How Do I Attach a Monstera to a Moss Pole?
The best way to attach your monstera to a moss pole is to wait until your plant requires repotting. That makes it easier to stake the pole without affecting the soil around the monstera roots.
But if your plant does not need to be repotted, you cannot wait until it does to start this process. So, here’s how you can go about it:
- Find a moss pole that is easy to insert into the soil. It should have a tapered or pointed end that will go through the soil and cause minimal damage. Narrow options are the best at this point, and you can later seek thicker ones when repotting the plant.
- Wet the moss pole, then drive it into a location where the roots are few. You can aim for the edges of the pot where the roots may not be as extensive. If you feel that you cannot push the pole deeper into the soil, you have likely hit the roots. Consider if this depth is deep enough; if it’s not, look for another spot and drive the pole in again.
If you cannot find an ideal spot, you can always consider repotting the plant and starting afresh.
Repotting Monstera with a Moss Pole
Your monstera will react best to the moss pole if you attach it during repotting. That way, you can place the pole at the center of the potting mix before inserting the plant, as shown:
- Start by choosing a well-draining potting mix with medium texture to allow for adequate water retention,
- Fill the potting mix to a third of the pot’s height,
- Soak the moss pole in water to wet it, then insert it into the potting mix at a central point,
- Once the pole is secure, add the monstera and cover its roots with the rest of the potting mix, leaving two inches of space between the top of the pot and the height of the soil, and
- Gather the leaves and stems of the monstera and, using gardening ties, secure them to the pole at your preferred positions. Ensure they touch the moss on the pole.
That’s all you need to do. You can then sit and wait for the aerial roots to respond to the presence of moist moss and start adhering to it over time. Ensure you give your plant enough water, nutrients, and light in the meantime.
How To Train a Monstera with a Moss Pole
Is there anything you can do to fasten the adhering? Not really. All you can do is:
- Provide the plant with adequate water, nutrients, and light.

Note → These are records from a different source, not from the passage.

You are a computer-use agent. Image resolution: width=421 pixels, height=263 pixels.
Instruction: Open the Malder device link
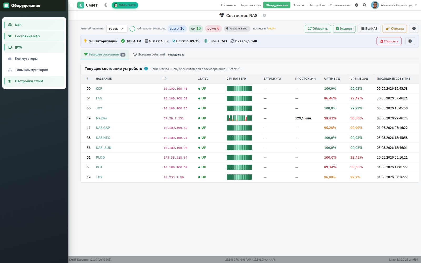(102, 118)
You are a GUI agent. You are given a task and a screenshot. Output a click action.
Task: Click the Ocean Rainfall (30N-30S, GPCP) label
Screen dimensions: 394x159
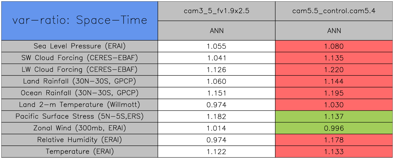[80, 93]
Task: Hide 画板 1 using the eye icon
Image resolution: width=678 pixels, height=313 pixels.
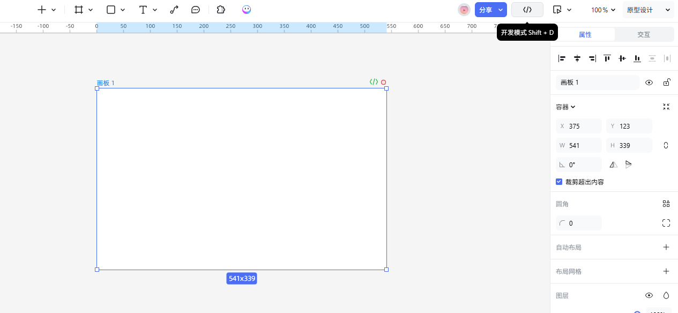Action: [x=649, y=83]
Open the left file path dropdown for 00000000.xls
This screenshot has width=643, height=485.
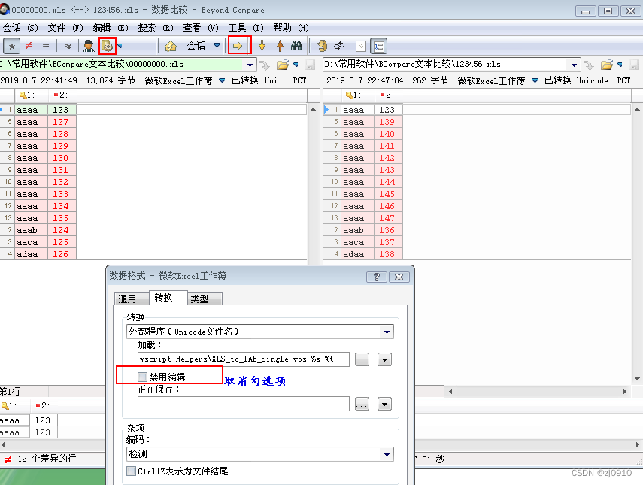coord(250,65)
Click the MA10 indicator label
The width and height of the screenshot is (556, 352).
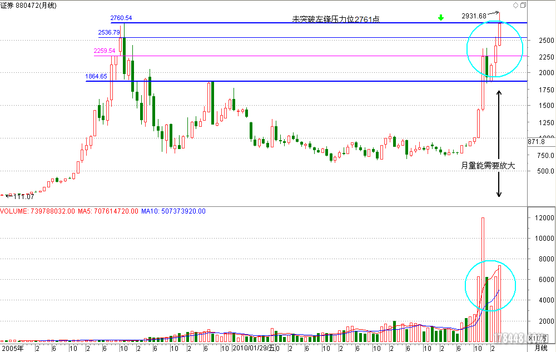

You should water the plant whenever the top two inches of soil are dry, place it in bright and indirect light, and feed it in the spring. Please note that the growing needs depend on your specific type of monstera.
- Ensure the plant is in contact with the moss on the pole. You can use any fasteners for this job as long as they are soft and wide. Otherwise, the ties could drive into the plant’s stem and leaves and expose it to pests and diseases.
- When placing the ties, do so around the internodes where they will not hamper the development of aerial roots.
- Wet the moss pole often to keep it moist or add a humidifier into the room to moisten it.
You must also be patient with your plant and avoid loosening its ties prematurely.
For more help on a monstera with a moss pole, check out the video below
Remember to keep the moss pole moist, as this will push more aerial roots to adhere to it. Luckily, moss poles have high water retention rates and will hardly ever be dry.
Spray the moss pole with water each time you water the plant to keep it moist. Happy Gardening!